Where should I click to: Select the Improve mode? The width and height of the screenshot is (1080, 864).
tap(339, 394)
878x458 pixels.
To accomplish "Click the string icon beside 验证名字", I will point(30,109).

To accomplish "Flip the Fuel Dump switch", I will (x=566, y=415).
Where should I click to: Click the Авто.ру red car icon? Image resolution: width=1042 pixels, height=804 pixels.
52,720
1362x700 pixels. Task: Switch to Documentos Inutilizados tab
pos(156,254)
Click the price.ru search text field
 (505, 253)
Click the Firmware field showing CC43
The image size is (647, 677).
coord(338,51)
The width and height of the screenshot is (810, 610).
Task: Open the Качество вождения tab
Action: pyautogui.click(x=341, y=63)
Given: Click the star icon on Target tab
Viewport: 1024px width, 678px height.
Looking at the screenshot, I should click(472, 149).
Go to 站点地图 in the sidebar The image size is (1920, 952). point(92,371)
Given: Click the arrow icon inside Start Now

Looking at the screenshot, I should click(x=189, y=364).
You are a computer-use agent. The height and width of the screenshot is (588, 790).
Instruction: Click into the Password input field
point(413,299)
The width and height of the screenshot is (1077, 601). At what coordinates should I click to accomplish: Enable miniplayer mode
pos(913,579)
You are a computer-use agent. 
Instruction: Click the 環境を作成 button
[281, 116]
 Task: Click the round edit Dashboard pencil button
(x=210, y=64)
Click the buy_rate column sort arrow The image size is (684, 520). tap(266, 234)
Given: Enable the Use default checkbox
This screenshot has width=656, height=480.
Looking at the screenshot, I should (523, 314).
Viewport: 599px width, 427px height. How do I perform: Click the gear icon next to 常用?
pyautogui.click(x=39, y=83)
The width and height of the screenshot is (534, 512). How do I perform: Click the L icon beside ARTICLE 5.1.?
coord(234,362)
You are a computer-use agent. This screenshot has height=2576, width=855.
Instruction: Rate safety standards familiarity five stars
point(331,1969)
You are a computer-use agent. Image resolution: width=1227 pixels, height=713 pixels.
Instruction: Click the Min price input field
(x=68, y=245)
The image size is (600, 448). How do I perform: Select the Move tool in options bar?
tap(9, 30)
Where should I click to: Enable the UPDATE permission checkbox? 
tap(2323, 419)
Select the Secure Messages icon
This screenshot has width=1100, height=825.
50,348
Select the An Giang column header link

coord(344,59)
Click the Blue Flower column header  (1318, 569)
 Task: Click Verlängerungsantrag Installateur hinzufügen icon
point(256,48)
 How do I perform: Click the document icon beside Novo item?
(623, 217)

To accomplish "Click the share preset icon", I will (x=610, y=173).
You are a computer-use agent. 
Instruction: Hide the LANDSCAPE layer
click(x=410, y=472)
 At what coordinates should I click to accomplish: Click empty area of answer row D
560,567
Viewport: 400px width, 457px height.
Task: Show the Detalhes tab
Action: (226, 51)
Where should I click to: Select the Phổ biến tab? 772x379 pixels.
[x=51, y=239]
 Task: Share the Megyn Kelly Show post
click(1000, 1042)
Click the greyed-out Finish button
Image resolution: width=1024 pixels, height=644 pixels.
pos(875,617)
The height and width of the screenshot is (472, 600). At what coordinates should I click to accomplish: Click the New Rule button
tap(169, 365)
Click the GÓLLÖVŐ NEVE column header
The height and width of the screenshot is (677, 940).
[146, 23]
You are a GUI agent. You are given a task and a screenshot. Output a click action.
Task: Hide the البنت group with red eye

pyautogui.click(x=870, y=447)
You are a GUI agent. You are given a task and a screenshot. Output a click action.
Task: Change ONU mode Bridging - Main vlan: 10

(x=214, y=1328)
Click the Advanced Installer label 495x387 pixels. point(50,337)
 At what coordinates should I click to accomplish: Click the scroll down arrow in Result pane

* [Work instruction]: Wherever the string "will" appears in the listing above, show the whole line.

* [Result of the task]:
To accomplish "Click the string icon beside 验证名字", I will point(30,109).
To accomplish "Flip the Fuel Dump switch", I will (x=566, y=415).
To accomplish "Click the share preset icon", I will (x=610, y=173).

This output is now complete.